# What you will do
All lines from the opening of the entries below through the line containing "The height and width of the screenshot is (817, 1456)." must be output exactly as they appear, with no other lines.

Collected data entries:
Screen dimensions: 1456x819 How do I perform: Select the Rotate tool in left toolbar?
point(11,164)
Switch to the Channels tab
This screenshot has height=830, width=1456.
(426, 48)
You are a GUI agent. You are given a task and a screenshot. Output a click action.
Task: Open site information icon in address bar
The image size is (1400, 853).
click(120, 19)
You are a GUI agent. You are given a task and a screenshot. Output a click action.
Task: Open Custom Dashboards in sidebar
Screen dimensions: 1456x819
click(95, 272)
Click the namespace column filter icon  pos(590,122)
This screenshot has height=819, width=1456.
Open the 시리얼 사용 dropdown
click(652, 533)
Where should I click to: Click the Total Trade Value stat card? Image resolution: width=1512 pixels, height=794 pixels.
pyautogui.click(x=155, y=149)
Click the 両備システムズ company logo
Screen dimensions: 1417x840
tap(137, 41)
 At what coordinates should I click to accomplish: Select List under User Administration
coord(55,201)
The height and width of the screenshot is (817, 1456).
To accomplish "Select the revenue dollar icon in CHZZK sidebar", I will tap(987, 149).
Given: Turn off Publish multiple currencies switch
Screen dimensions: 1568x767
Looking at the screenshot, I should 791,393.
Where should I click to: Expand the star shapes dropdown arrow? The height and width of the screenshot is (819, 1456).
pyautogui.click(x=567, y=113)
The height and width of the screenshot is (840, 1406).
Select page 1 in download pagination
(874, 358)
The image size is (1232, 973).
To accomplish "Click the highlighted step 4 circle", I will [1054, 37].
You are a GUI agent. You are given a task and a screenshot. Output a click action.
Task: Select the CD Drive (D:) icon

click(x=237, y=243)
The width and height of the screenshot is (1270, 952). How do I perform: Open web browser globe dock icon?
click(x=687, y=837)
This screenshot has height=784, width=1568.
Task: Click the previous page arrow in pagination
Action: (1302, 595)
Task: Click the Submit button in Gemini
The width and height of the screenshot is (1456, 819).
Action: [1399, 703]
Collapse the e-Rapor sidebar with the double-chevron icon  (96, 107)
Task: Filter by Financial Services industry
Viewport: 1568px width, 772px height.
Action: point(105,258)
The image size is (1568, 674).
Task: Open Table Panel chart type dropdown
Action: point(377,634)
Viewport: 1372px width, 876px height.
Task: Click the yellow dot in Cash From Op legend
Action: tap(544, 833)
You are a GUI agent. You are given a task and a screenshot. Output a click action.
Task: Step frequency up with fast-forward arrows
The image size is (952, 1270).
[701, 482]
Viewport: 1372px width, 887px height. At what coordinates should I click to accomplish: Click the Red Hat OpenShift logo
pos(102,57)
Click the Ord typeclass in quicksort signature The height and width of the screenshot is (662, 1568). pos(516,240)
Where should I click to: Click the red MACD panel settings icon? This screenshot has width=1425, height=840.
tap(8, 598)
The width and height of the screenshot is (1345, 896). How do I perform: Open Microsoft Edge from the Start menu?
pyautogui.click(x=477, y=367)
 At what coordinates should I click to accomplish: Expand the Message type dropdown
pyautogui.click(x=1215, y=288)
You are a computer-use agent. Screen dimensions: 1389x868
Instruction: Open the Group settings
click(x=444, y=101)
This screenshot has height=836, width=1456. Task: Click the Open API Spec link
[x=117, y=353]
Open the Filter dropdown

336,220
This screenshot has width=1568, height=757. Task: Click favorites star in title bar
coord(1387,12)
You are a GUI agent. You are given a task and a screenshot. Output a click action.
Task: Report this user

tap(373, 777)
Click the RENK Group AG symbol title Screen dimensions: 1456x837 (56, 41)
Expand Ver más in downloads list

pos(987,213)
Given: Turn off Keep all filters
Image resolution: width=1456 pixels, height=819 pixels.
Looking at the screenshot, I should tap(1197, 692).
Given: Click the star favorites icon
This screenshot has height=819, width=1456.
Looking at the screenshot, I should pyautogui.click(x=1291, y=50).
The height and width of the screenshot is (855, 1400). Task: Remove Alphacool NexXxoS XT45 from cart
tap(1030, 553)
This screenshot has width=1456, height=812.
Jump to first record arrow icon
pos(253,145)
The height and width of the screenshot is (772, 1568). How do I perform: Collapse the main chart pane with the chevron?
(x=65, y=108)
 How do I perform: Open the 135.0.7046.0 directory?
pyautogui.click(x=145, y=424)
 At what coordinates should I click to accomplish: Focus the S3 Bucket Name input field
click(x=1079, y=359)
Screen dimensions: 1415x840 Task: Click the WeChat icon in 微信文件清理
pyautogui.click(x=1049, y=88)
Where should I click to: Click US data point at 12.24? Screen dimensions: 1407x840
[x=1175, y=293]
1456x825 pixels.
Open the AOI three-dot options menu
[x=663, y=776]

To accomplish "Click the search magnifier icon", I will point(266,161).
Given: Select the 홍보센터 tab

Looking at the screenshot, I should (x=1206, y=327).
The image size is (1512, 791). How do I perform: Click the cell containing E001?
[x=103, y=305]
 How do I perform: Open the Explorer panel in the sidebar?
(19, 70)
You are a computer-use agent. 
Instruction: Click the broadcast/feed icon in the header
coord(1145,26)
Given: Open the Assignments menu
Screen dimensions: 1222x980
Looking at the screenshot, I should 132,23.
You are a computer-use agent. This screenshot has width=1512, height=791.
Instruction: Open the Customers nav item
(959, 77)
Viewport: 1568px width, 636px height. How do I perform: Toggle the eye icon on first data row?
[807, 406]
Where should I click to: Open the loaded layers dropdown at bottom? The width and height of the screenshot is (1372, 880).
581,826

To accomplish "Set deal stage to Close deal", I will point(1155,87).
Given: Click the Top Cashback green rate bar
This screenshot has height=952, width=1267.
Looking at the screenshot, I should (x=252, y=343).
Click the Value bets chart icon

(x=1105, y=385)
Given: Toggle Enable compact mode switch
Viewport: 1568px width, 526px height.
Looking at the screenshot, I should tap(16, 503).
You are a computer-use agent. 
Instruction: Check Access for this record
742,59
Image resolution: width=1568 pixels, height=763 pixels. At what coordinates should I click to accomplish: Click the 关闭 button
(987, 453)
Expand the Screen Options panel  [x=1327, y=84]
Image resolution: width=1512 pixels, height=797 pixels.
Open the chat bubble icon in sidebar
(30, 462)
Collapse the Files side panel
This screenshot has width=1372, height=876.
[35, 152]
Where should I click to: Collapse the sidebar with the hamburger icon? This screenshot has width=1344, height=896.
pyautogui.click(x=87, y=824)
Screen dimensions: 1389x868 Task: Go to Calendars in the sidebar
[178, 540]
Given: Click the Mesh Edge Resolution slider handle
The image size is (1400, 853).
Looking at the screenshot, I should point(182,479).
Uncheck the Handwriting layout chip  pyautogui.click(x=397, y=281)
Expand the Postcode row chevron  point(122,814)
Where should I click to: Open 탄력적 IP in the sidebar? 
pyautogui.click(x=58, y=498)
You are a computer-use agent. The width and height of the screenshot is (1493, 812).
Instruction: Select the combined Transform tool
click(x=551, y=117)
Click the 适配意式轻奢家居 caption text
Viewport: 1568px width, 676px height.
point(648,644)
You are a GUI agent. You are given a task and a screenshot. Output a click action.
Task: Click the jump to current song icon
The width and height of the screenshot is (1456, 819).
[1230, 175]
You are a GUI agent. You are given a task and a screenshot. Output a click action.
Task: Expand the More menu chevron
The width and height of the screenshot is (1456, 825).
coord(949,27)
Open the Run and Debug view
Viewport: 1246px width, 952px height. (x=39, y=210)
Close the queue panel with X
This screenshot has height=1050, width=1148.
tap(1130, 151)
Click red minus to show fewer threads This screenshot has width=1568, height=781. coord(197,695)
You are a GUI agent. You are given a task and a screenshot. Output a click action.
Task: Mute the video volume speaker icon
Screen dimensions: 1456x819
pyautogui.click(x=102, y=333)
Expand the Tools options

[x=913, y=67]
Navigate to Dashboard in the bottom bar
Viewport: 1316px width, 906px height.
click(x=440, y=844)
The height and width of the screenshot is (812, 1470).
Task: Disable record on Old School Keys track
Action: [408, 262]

# Answer for this exercise
Screen dimensions: 1456x819 How do I perform: Select the Rotate tool in left toolbar?
point(11,164)
Switch to the Channels tab
This screenshot has height=830, width=1456.
(426, 48)
You are a GUI agent. You are given a task and a screenshot. Output a click action.
Task: Open site information icon in address bar
The image size is (1400, 853).
click(120, 19)
You are a GUI agent. You are given a task and a screenshot. Output a click action.
Task: Open Custom Dashboards in sidebar
Screen dimensions: 1456x819
click(95, 272)
Click the namespace column filter icon  pos(590,122)
This screenshot has height=819, width=1456.
Open the 시리얼 사용 dropdown
click(652, 533)
Where should I click to: Click the Total Trade Value stat card? Image resolution: width=1512 pixels, height=794 pixels.
pyautogui.click(x=155, y=149)
Click the 両備システムズ company logo
Screen dimensions: 1417x840
tap(137, 41)
 At what coordinates should I click to accomplish: Select List under User Administration
coord(55,201)
The height and width of the screenshot is (817, 1456).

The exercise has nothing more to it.